As much as it sounds like there's plenty AI can do for the car, it also seems that there's plenty the car can do for AI.

"The car is going to make AI much more relevant, much faster," Duggal says. "That environment is very rich, it's very noisy, but it's also very powerful in terms of what you can learn," he adds. The sheer amount of inputs in a vehicle and data it gathers will allow new use cases to spring up.

Duggal gives the example of a car noticing that a teenager, who has only recently learned to drive, is repeatedly distracted when reversing out of the garage. The car could take note and inform the teen's parents. Yes, it's snitching, but it's the kind of potentially life-saving snitching that parents would love.

Screen real estate is taking up more and more space in cars.

AI is changing cars so fast that it's basically "overnight," Duggal says.

Not my car. It's a 2008 Toyota that came to me via my parents and my brother, and it's not about to benefit from AI. It's from a different era of cars, one in which software-driven experiences, never mind AI, didn't factor into carmakers' decisions at all.
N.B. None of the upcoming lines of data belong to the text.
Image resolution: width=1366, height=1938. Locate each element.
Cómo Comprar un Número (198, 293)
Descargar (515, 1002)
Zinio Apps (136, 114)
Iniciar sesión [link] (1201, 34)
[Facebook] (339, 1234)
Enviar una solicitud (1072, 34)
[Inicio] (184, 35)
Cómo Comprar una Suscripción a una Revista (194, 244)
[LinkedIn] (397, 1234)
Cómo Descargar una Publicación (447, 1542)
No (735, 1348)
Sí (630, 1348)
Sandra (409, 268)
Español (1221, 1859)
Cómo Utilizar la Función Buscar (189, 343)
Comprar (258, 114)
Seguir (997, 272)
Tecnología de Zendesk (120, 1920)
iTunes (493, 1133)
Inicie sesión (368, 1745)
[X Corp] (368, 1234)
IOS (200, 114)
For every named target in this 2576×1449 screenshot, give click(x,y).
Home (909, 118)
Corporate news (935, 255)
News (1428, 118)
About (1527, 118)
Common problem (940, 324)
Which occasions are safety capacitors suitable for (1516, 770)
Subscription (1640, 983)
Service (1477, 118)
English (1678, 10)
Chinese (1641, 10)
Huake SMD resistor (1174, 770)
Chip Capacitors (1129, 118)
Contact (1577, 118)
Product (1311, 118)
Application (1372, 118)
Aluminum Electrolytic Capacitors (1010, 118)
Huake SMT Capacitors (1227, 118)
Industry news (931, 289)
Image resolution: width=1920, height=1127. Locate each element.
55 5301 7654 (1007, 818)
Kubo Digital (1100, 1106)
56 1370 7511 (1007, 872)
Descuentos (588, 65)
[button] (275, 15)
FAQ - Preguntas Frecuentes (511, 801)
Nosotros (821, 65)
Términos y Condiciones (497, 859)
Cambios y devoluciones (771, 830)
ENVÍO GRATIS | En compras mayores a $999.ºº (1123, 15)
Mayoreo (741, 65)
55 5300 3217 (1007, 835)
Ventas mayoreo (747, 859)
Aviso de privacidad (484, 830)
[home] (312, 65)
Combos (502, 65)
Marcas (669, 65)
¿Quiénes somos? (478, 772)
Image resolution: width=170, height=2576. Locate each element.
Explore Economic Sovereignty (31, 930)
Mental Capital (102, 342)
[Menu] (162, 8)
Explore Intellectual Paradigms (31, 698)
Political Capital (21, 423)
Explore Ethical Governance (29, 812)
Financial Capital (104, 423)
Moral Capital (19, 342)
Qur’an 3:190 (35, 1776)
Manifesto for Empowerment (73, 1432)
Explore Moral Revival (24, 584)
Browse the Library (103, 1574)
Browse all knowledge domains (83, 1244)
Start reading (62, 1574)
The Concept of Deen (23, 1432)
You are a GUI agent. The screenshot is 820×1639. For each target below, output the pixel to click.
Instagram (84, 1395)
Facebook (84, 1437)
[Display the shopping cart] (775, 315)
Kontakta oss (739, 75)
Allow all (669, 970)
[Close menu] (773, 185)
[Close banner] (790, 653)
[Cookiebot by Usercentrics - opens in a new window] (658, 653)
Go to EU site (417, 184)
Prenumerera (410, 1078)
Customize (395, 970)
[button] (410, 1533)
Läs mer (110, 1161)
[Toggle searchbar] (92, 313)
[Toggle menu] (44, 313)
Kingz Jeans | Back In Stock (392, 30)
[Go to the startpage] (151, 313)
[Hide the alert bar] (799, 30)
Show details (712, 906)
That's just not the case anymore — it's evident in the giant dashboard display that stretches out in front of me in the BMW i5 that while I've been driving about in my old beat-up banger, a shift has occurred. It is, as Duggal points out, "not incremental."

The speed at which this is all happening is something that came up frequently at the summit — especially as it involves automakers, which aren't known for their sharp pace of change. "They have all moved towards software and being software-led companies pretty quickly for what is a slow-moving market," Blaber says.

A couple of years ago during the global chip shortage sparked by the pandemic, car companies had to halt production and sales of new vehicles. It's something that never would've happened in five or ten years before, when automakers weren't reliant on silicon supply chains.

I've always viewed cars from a utilitarian perspective — safely getting me from A to B is about all I ask of them. Being in the i5 shows gives me another perspective. As I sit and have a game of Uno with the screen on the dash in between meetings and take a selfie with one of the internal cameras, I see the potential for fun.

BMW i5 at rest, packing AI.

Qualcomm's vision is to take this to the next level. Zoned audio could allow each passenger (and the driver) to have a personalized experience based on their own preferences and what they're doing on their journey. The in-car cameras will recognize people, so will know if they've traveled in the vehicle before and remember their preferences, Duggal says. This is what I think he means when he says the car will be an extension of your home. There will be a level of comfort added when the car can anticipate your preferences and be ready to welcome you back on board.

"They're presenting a vision," says Blaber of Qualcomm's big auto AI push. "Whether or not we get there, the reality is that the car is becoming heavily software defined."

As fast as this is happening and as exciting as the vision is, it doesn't feel entirely accessible. It seems like a luxury experience — one that will delight the i5 owners of this world within the next 18 months or so, but will remain a pipe dream for secondhand Toyota owners such as me. I point this out to Nakul, but he believes that AI will infiltrate cars of all prices and won't be a feature just for those who can afford a luxury vehicle.

"There isn't really a correlation with people who will appreciate it and the cost involved," he says. Qualcomm has developed different solutions for different price tags, he adds. Each platform has enough power to support artificial intelligence. Plus the company signs long contracts with carmakers so the platform will continue to be supported — maybe even long enough for people like me to take advantage.

Each of Qualcomm's auto partners, whether it's Li Auto, Mercedes, Rivian or General Motors, are all very different and will use artificial intelligence in their own ways. "The possibilities with the car are just so many," Duggal says. Everyone should be able to experience them, he adds.